Exercise =
Output every entry verbatim.

>>>>>

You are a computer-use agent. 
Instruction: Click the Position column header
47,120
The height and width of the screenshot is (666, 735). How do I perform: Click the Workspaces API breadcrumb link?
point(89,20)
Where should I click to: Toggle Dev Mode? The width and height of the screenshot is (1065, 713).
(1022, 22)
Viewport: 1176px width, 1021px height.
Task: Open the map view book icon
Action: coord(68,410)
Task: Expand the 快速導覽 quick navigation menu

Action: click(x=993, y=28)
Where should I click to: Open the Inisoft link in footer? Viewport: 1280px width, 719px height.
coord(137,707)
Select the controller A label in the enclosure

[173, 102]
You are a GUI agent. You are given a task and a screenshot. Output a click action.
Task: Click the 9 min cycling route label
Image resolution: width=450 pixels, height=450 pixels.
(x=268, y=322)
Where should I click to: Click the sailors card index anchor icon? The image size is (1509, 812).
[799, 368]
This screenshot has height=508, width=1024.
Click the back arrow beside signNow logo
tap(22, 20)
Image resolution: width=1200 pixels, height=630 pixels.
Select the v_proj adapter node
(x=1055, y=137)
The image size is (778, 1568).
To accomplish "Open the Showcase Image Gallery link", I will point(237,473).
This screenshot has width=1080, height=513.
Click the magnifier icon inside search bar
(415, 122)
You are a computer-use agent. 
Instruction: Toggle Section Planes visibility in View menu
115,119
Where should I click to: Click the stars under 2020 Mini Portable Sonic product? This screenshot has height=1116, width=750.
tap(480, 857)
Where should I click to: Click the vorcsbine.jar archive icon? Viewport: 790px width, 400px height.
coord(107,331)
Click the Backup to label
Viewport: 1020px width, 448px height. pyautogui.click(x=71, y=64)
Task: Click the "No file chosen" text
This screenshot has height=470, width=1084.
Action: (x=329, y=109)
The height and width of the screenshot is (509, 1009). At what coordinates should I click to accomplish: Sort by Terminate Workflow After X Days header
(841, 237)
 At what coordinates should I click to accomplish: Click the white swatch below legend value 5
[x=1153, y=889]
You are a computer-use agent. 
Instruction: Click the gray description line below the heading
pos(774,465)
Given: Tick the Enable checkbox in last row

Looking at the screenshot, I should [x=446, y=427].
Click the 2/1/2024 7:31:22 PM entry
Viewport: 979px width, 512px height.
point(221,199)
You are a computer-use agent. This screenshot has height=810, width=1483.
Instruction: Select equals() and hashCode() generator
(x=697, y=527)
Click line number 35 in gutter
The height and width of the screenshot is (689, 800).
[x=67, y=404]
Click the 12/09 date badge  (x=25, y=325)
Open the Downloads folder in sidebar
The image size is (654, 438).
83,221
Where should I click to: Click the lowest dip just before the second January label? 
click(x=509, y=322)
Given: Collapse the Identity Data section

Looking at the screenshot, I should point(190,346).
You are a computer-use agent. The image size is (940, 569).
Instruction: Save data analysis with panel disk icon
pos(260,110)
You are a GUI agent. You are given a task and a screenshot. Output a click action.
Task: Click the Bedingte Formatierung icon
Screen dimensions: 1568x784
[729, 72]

<<<<<

Solution to this task =
You are a computer-use agent. 
Instruction: Click the Position column header
47,120
The height and width of the screenshot is (666, 735). How do I perform: Click the Workspaces API breadcrumb link?
point(89,20)
Where should I click to: Toggle Dev Mode? The width and height of the screenshot is (1065, 713).
(1022, 22)
Viewport: 1176px width, 1021px height.
Task: Open the map view book icon
Action: coord(68,410)
Task: Expand the 快速導覽 quick navigation menu

Action: click(x=993, y=28)
Where should I click to: Open the Inisoft link in footer? Viewport: 1280px width, 719px height.
coord(137,707)
Select the controller A label in the enclosure

[173, 102]
You are a GUI agent. You are given a task and a screenshot. Output a click action.
Task: Click the 9 min cycling route label
Image resolution: width=450 pixels, height=450 pixels.
(x=268, y=322)
Where should I click to: Click the sailors card index anchor icon? The image size is (1509, 812).
[799, 368]
This screenshot has height=508, width=1024.
Click the back arrow beside signNow logo
tap(22, 20)
Image resolution: width=1200 pixels, height=630 pixels.
Select the v_proj adapter node
(x=1055, y=137)
The image size is (778, 1568).
To accomplish "Open the Showcase Image Gallery link", I will point(237,473).
This screenshot has width=1080, height=513.
Click the magnifier icon inside search bar
(415, 122)
You are a computer-use agent. 
Instruction: Toggle Section Planes visibility in View menu
115,119
Where should I click to: Click the stars under 2020 Mini Portable Sonic product? This screenshot has height=1116, width=750.
tap(480, 857)
Where should I click to: Click the vorcsbine.jar archive icon? Viewport: 790px width, 400px height.
coord(107,331)
Click the Backup to label
Viewport: 1020px width, 448px height. pyautogui.click(x=71, y=64)
Task: Click the "No file chosen" text
This screenshot has height=470, width=1084.
Action: (x=329, y=109)
The height and width of the screenshot is (509, 1009). At what coordinates should I click to accomplish: Sort by Terminate Workflow After X Days header
(841, 237)
 At what coordinates should I click to accomplish: Click the white swatch below legend value 5
[x=1153, y=889]
You are a computer-use agent. 
Instruction: Click the gray description line below the heading
pos(774,465)
Given: Tick the Enable checkbox in last row

Looking at the screenshot, I should [x=446, y=427].
Click the 2/1/2024 7:31:22 PM entry
Viewport: 979px width, 512px height.
point(221,199)
You are a computer-use agent. This screenshot has height=810, width=1483.
Instruction: Select equals() and hashCode() generator
(x=697, y=527)
Click line number 35 in gutter
The height and width of the screenshot is (689, 800).
[x=67, y=404]
Click the 12/09 date badge  (x=25, y=325)
Open the Downloads folder in sidebar
The image size is (654, 438).
83,221
Where should I click to: Click the lowest dip just before the second January label? 
click(x=509, y=322)
Given: Collapse the Identity Data section

Looking at the screenshot, I should point(190,346).
You are a computer-use agent. The image size is (940, 569).
Instruction: Save data analysis with panel disk icon
pos(260,110)
You are a GUI agent. You are given a task and a screenshot. Output a click action.
Task: Click the Bedingte Formatierung icon
Screen dimensions: 1568x784
[729, 72]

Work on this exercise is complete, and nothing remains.